12. Build Sustainability Understanding Across Roles

What this involves:
Providing training that explains how practical sustainability considerations affects specific roles, business decisions, and future long-term success.

Why it’s worth doing:
People are more likely to act when sustainability feels relevant and practical. By boosting the understanding your employee base has, the great potential contribution to returns they will likely offer, and the better their response will be to sustainability linked decisions.


13. Use Carbon Offsets Sparingly & Transparently

What this involves:
Applying offsets only to residual emissions, with clear explanation of quality and limitations.

Why it’s worth doing:
An open approach to offsetting maintains trust and avoids reputational damage. Regulation of green or sustainable claims is also on the rise, particularly in the EU and UK – offsetting are being actively scrutinised as a potential misrepresentation of net zero status claims.


14. Plan for Climate & Resource Disruption

What this involves:
The impacts of our climate, be it heatwaves, flooding, or supply chain disruption, are increasingly present. Incorporating climate & resource risks into continuity and risk management planning are, therefore, simply a sensible action to take. Identify long distance supply chains, key resources dependant on water or energy resources, and key customers bases that may be particularly vulnerable – develop mitigation plans for potential high-risk incidents.

Why it’s worth doing:
Preparation reduces vulnerability to disruption and unexpected costs. A high volume of of businesses are unprepared, meaning your own preparation can provide you a strategic advantage.


15. Communicate Progress Honestly

What this involves:
The public and your customers want an honest reflection of your actions and risk exposure. Share what has been achieved, what has not, and what comes next in clear, relatable, language.

Why it’s worth doing:
Credibility is built through transparency, not perfection. Far too many businesses have offered up optimistic plans that failed to deliver – an honest and realistic approach is far more beneficial to your business, and one that your potential customers will appreciate.

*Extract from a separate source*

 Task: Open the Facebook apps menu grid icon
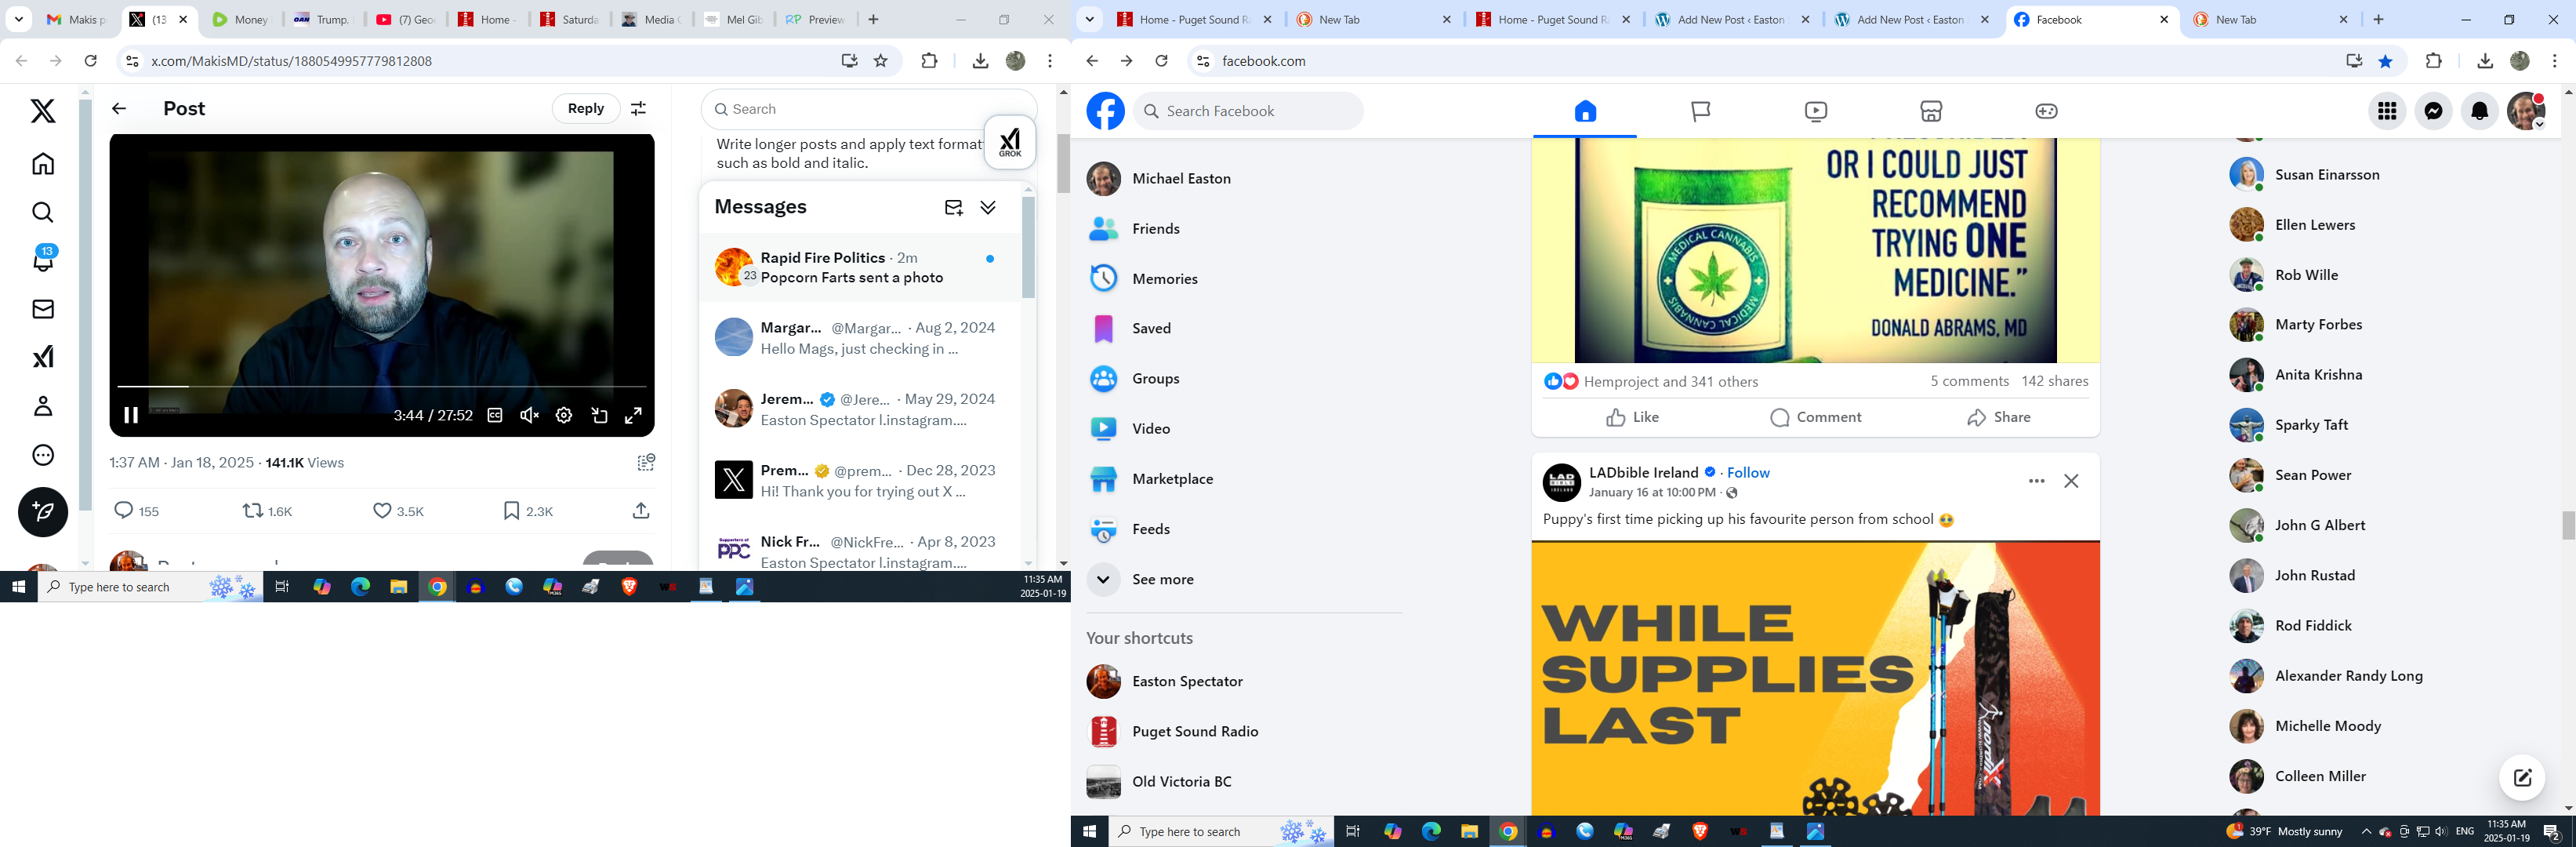point(2387,111)
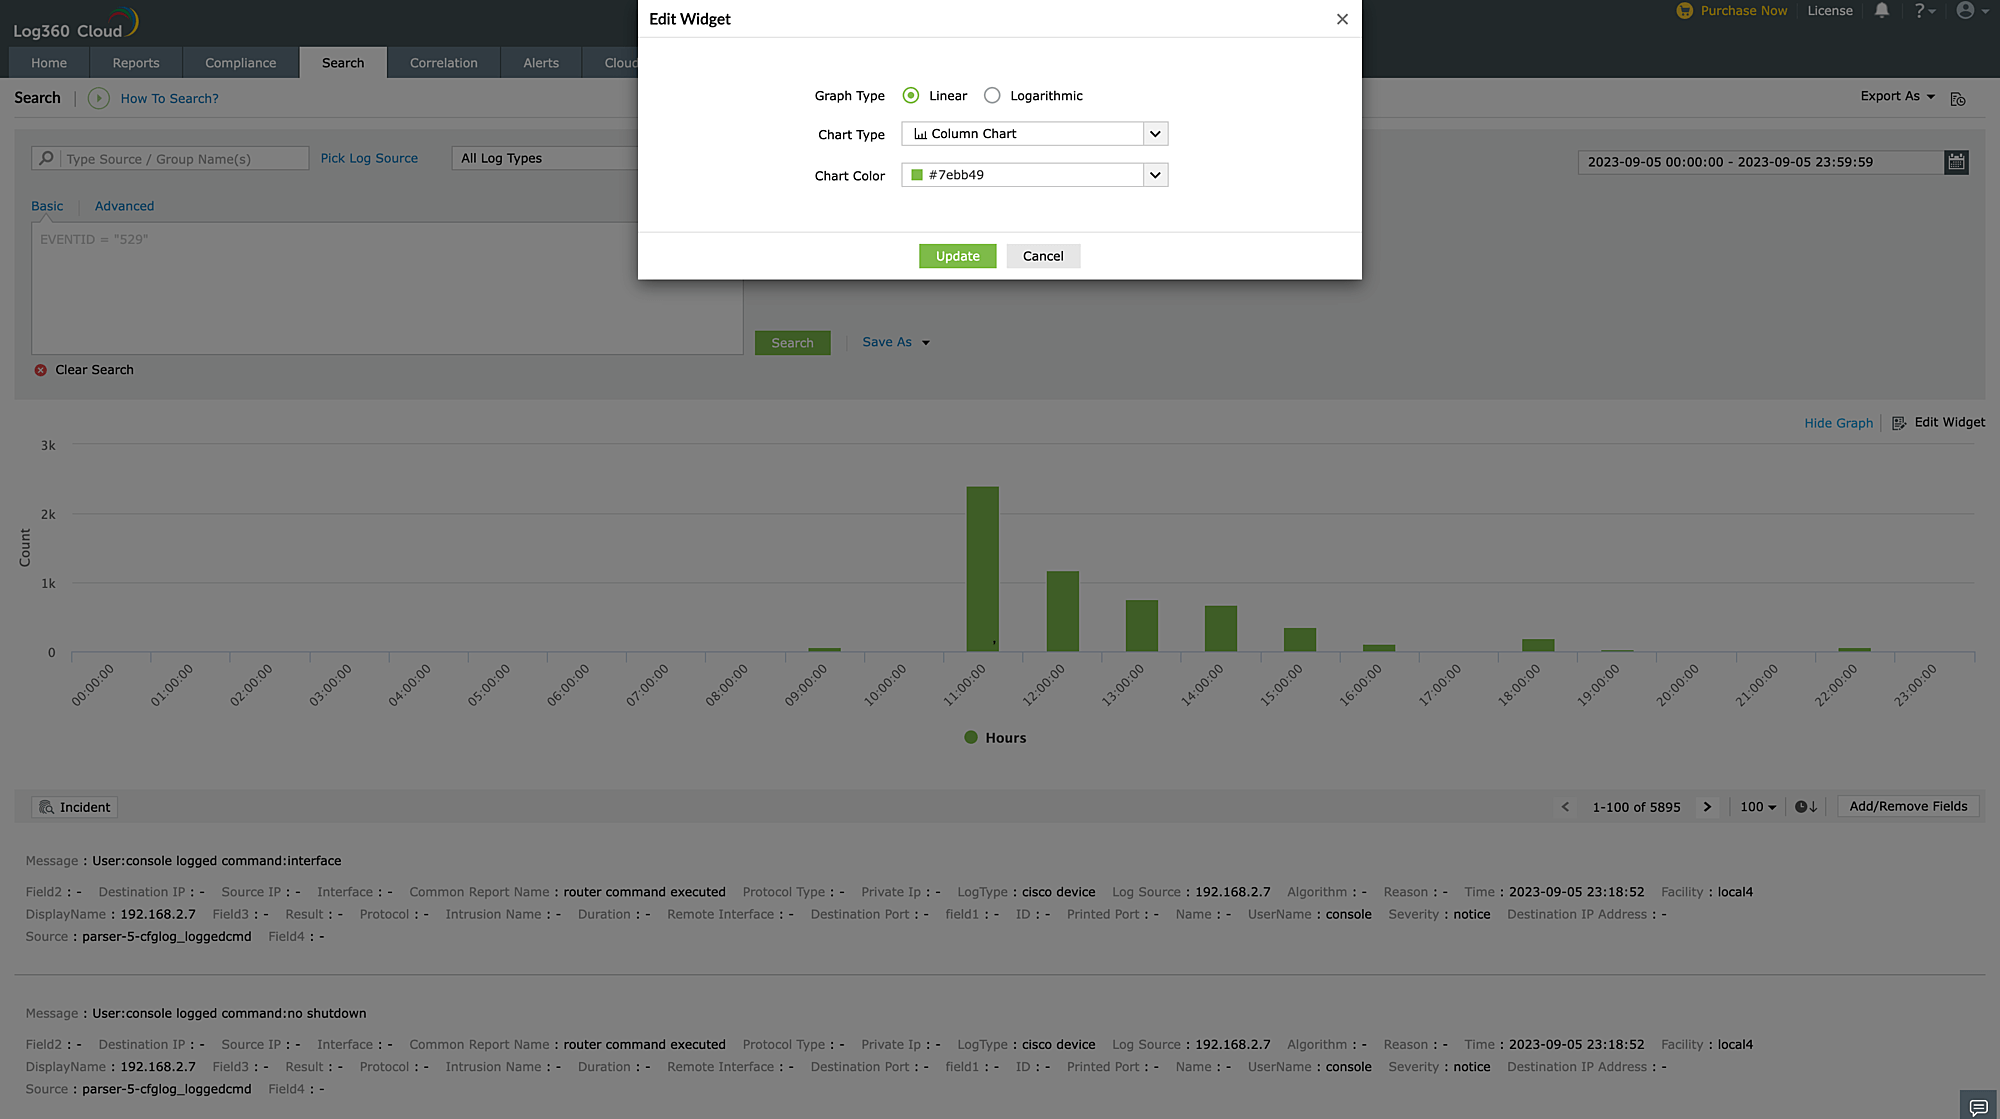Click the Edit Widget icon near graph
This screenshot has height=1119, width=2000.
click(1899, 423)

Bonus Tip: Use Sustainability as an Innovation Prompt

What this involves:
A long-term outlook on the sustainability of your business allows you to take a broad view, encompassing risks, future potential markets, and new innovations on the horizon. View constraints as opportunities to rethink products, services, or processes.

Why it’s worth doing:
This approach supports competitiveness in the rapidly changing markets we are all contending with. A clear approach and embedded understanding of sustainability can provide your business a competitive advantage over the competition.


Sustainable Business: Looking Ahead to 2026

In 2026, sustainability works best when it is treated as a core business discipline rather than a standalone initiative. The organisations making the most progress are those that focus on practical actions, clear priorities, and measurable outcomes, while staying realistic about their resources and influence.

These tips are not a checklist to complete at all once. They are best taken as guidance to help businesses focus their efforts and value. By prioritising material issues, embedding sustainability into everyday decisions, and treating it as a process of continuous improvement, businesses can strengthen resilience, manage risk more effectively, and stay prepared for regulatory, resource, and market change.